-- PASSAGE PROVIDED start --

# New Model S 100D: 0-60mph in 3.6s !



## garsh

Brooks from Drag Times got his hands on a loaner 100D and ran some acceleration tests. Tesla's sandbagging the numbers again - I believe they say 0-60mph in 4.1s.

Brooks' best time was 0-60mph in *3.596s
*
It did take a few attempts to get that fast - the battery probably needed to be warmed up a little, and the non-performance models don't have an option to pre-warm the battery for an acceleration run.

He also tested the new "Chill mode": 0-60mph in 7.2s. I want to have that be the default for valet mode.


----------



## SoFlaModel3

I don’t expect to ever use chill mode in my Model 3, but I do like to see they routinely sandbag the numbers!!


----------



## danzgator

garsh said:


> Brooks from Drag Times got his hands on a loaner 100D and ran some acceleration tests. Tesla's sandbagging the numbers again - I believe they say 0-60mph in 4.1s.
> 
> Brooks' best time was 0-60mph in *3.596s
> *
> It did take a few attempts to get that fast - the battery probably needed to be warmed up a little, and the non-performance models don't have an option to pre-warm the battery for an acceleration run.
> 
> He also tested the new "Chill mode": 0-60mph in 7.2s. I want to have that be the default for valet mode.


It sure would be nice to get an update a few months into owning the Model 3 saying it was even faster!


----------



## SSonnentag

I took delivery of my S100D on Monday. I enjoy acceleration, but the 100D is ridiculously quick. Full "throttle" is downright uncomfortable. Why anyone would pay the premium for the performance model for a daily driver is beyond me. I will be using "chill" mode when my wife is with me just to prevent myself from giving her accidental whiplash.

-- PASSAGE PROVIDED end --
-- RAW DATA start --

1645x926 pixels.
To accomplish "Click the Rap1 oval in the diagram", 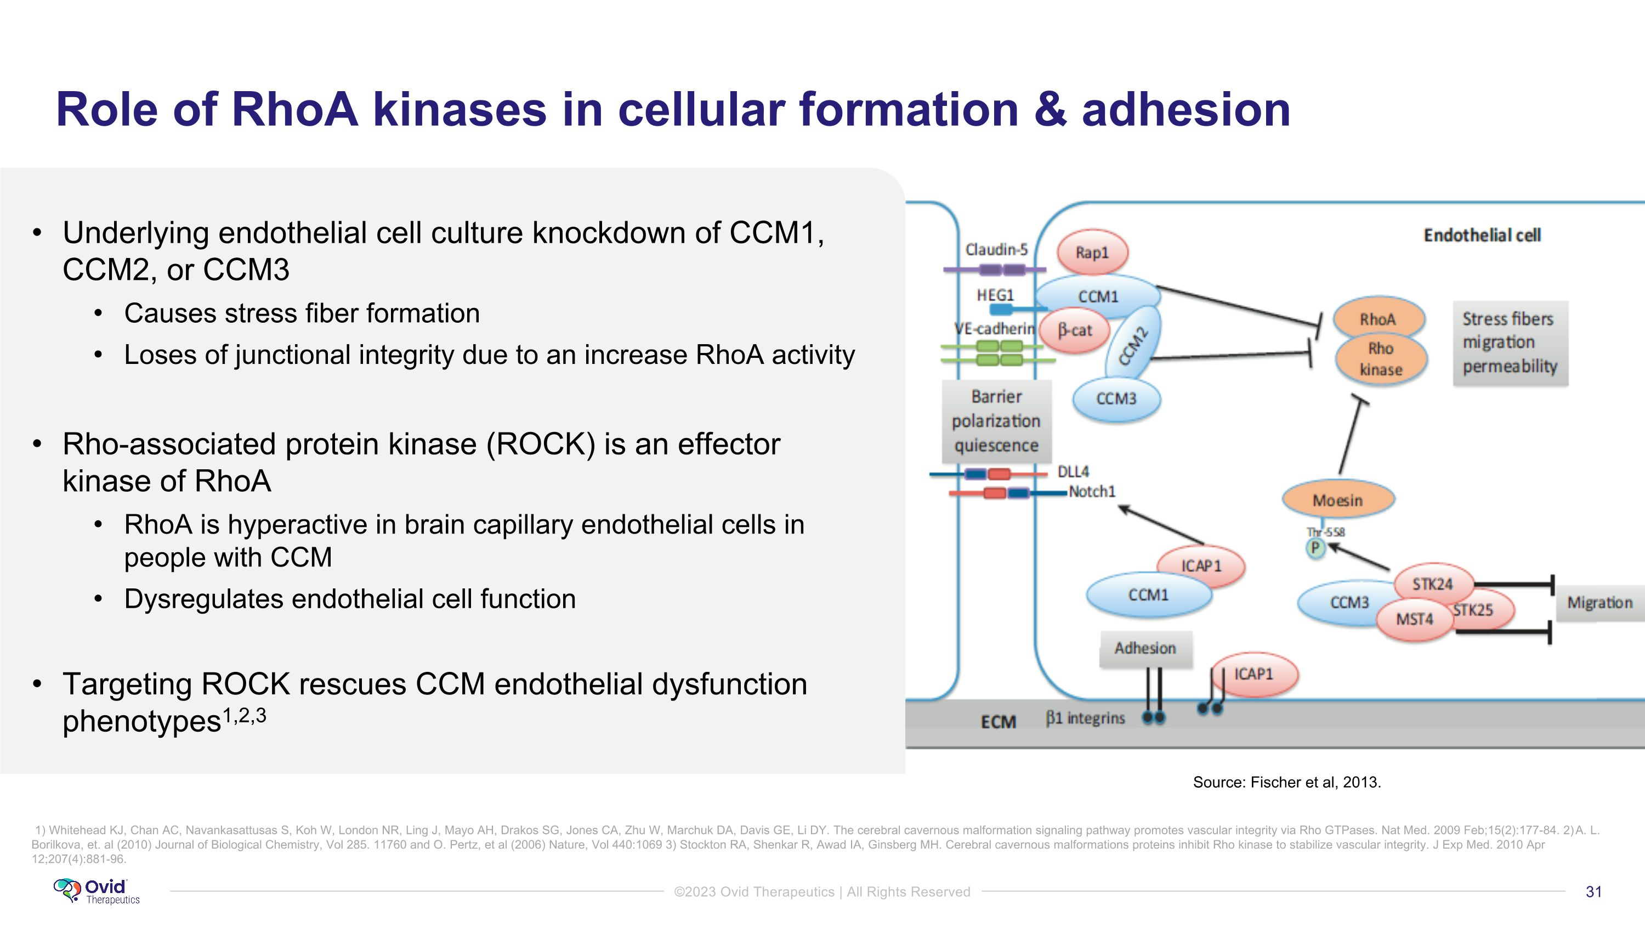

-- RAW DATA end --

DIRECTIVES>
a) Please list the usernames of everyone who posted in the forum thread.
b) Does the forum thread support each of these statements? (i) Chill mode reached 0-60mph in 7.2s. (ii) The non-performance models offer an option to pre-warm the battery for an acceleration run. (iii) SSonnentag took delivery of the S100D on a Friday.
The data that comes after the forum thread was drawn from a separate source.

PER-TASK OUTPUTS>
a) garsh, SoFlaModel3, danzgator, SSonnentag

b)
(i) Yes: "He also tested the new "Chill mode": 0-60mph in 7.2s."
(ii) No: "the non-performance models don't have an option to pre-warm the battery for an acceleration run"
(iii) No: "I took delivery of my S100D on Monday."